We first went looking for an "easy" one just up the street from us, which was tucked into a stop sign. While the older two looked with their dad, Baxter had fun running through a huge drainage pipe nearby, making his voice echo out to me. 

Next we set out to find an old cemetery in Batavia. That one was fun because it required finding a certain tombstone, lining the top of it up with another and then following the path. Inside we found this poetic message:

There were some beautiful old stones in the cemetery too. It was a good opportunity to walk around a little and see that cemeteries aren't so scary. Initially Oliver didn't want to go in because it freaked him out but it didn't take long for him to see it wasn't so bad. 

Lastly, we found another hidden cemetery in Batavia where we went out in search of a geocache hidden in the woods. To find the spot in the woods we first had to locate a specific stone. Now this cemetery was much larger, so that first step took us a while. 

There were some interesting old buildings to look at as we walked too. 

We did find the stone but couldn't locate the small can hidden in the woods behind it.  The sun began to set so we decided to come back and look again next week. 

What a wonderful family activity!  It's engaging, active, you can do it almost anywhere and it's even free. I'm a believer now and I see a lot of geocaching in our family's future. 

September 7, 2016

Cupcake is laying!

Our little Cupcake, the duck hatched by a chicken, is beginning to lay eggs. Hers (right) are smaller than a full grown duck's eggs (left) just like how a chicken's eggs start out small and get larger as they lay more. As expected, she lays her eggs in the henhouse with the chickens.
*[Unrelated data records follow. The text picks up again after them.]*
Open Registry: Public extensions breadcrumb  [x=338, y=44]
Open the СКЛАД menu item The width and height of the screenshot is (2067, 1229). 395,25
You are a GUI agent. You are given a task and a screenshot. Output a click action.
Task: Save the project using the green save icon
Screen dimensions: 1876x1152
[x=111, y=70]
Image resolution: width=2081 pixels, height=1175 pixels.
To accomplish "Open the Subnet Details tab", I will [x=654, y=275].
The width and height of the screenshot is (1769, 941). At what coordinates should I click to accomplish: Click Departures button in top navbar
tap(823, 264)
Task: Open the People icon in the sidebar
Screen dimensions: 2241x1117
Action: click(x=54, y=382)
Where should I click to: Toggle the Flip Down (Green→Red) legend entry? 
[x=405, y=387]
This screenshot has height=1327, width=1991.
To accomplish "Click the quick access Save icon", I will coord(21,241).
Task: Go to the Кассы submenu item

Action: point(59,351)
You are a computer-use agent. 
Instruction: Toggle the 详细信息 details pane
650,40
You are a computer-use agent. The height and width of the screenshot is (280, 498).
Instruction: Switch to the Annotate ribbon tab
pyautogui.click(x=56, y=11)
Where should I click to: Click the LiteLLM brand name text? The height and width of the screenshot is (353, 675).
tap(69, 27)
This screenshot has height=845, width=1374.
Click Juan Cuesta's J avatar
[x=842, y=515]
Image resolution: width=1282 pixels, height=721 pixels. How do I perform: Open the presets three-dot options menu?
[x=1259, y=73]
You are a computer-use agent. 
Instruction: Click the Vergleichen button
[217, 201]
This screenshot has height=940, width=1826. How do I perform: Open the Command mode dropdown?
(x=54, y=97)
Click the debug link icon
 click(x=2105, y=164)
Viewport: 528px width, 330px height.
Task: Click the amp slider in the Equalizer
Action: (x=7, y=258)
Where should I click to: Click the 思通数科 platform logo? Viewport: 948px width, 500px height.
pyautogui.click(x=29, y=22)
She's a little confused but we love her anyways. ❤️🐓🐥🍳❤️ 

September 5, 2016

"We are so lucky." -Oliver, age 7

Yesterday was one of those amazing summer-moving-into-fall days.  It was sunny but the tilt of the sun in the sky made lots of good shade, the temperature was a bit cooler and the breeze was pleasant.  We set off mid-day - two adults, three boys and three dogs - for a family outing to the east fork of the Little Miami River, which is right across the street from our house.  The boys were dressed for swimming and exploring, and we were all excited to see how our new dog would like the river this time.  Each time he's been there, he's gotten more adventurous. 

When we arrived, I put Roscoe on his long rope leash so he could explore.  He followed Oliver right into the water and laid down so that the water was flowing into his mouth. 

Baxter was on the look out for crawdads from the start.

He is a whiz at catching them now.  Last year, when we would go down he was so afraid that they would pinch his finger with their tiny lobster claws, but he seems to have moved past that.  I love that look of pure happiness and deep curiosity that only the natural world can inspire.

Soju, our miniature Schnauzer, loves to wade through the shallow water.  So long as it doesn't touch her belly she's happy as can be.  She runs from island to island sniffing and checking things out.

Even Doodle, who generally doesn't like to get even her paws wet, joined in the family adventure.  Josh coaxed her out to the first island and then she followed us as we made our way up river.  

We spent about two hours wading, collecting cool shells and rocks, trying to capture small critters, and exploring various islands we hadn't been over to before.  I find days like this so relaxing and revitalizing.  Fresh air, cool water, warm sunshine, slimy moss, squishy sand and mud, smooth shells, perfectly flat skipping stones, and shimmery fish swimming by your legs - these are all ingredients for a happy childhood and a perfect day.  

As Oliver put it on our walk home: I love our house.  We are so lucky.